* _TASK DIRECTIONS_: Turn the lines of the entries below into a JSON list of strings, one string per line, leaving out blank lines.

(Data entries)
┄┄┄┄┄┄┄┄┄┄
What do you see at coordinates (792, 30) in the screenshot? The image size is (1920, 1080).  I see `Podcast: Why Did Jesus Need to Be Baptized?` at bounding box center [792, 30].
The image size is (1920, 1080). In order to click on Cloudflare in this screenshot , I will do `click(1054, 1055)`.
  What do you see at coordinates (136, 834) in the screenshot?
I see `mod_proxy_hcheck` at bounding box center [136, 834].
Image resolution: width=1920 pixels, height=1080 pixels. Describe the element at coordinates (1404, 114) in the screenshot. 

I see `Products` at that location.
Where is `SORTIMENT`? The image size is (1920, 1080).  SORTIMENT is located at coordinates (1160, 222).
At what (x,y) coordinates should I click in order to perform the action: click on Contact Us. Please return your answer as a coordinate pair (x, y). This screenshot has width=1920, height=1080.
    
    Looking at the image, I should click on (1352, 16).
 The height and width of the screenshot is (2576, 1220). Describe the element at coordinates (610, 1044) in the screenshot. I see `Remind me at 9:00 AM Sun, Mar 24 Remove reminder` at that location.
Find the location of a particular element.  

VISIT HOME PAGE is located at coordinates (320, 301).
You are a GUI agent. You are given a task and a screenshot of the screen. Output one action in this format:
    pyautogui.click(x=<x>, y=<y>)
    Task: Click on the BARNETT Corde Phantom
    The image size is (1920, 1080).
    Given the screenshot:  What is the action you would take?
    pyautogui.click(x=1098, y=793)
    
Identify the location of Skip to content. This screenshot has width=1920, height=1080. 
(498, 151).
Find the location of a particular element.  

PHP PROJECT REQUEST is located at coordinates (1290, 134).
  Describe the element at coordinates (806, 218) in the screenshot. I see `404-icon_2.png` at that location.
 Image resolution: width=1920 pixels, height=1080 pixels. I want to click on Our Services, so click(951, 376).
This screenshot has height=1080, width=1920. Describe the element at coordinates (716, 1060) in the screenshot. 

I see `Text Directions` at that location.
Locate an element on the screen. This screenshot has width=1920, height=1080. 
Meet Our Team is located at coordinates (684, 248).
┄┄┄┄┄┄┄┄┄┄
* _ANSWER TO THE PROBLEM_:
[
  "What do you see at coordinates (792, 30) in the screenshot? The image size is (1920, 1080).  I see `Podcast: Why Did Jesus Need to Be Baptized?` at bounding box center [792, 30].",
  "The image size is (1920, 1080). In order to click on Cloudflare in this screenshot , I will do `click(1054, 1055)`.",
  "  What do you see at coordinates (136, 834) in the screenshot?",
  "I see `mod_proxy_hcheck` at bounding box center [136, 834].",
  "Image resolution: width=1920 pixels, height=1080 pixels. Describe the element at coordinates (1404, 114) in the screenshot. ",
  "I see `Products` at that location.",
  "Where is `SORTIMENT`? The image size is (1920, 1080).  SORTIMENT is located at coordinates (1160, 222).",
  "At what (x,y) coordinates should I click in order to perform the action: click on Contact Us. Please return your answer as a coordinate pair (x, y). This screenshot has width=1920, height=1080.",
  "    Looking at the image, I should click on (1352, 16).",
  " The height and width of the screenshot is (2576, 1220). Describe the element at coordinates (610, 1044) in the screenshot. I see `Remind me at 9:00 AM Sun, Mar 24 Remove reminder` at that location.",
  "Find the location of a particular element.  ",
  "VISIT HOME PAGE is located at coordinates (320, 301).",
  "You are a GUI agent. You are given a task and a screenshot of the screen. Output one action in this format:",
  "    pyautogui.click(x=<x>, y=<y>)",
  "    Task: Click on the BARNETT Corde Phantom",
  "    The image size is (1920, 1080).",
  "    Given the screenshot:  What is the action you would take?",
  "    pyautogui.click(x=1098, y=793)",
  "Identify the location of Skip to content. This screenshot has width=1920, height=1080. ",
  "(498, 151).",
  "Find the location of a particular element.  ",
  "PHP PROJECT REQUEST is located at coordinates (1290, 134).",
  "  Describe the element at coordinates (806, 218) in the screenshot. I see `404-icon_2.png` at that location.",
  " Image resolution: width=1920 pixels, height=1080 pixels. I want to click on Our Services, so click(951, 376).",
  "This screenshot has height=1080, width=1920. Describe the element at coordinates (716, 1060) in the screenshot. ",
  "I see `Text Directions` at that location.",
  "Locate an element on the screen. This screenshot has width=1920, height=1080. ",
  "Meet Our Team is located at coordinates (684, 248)."
]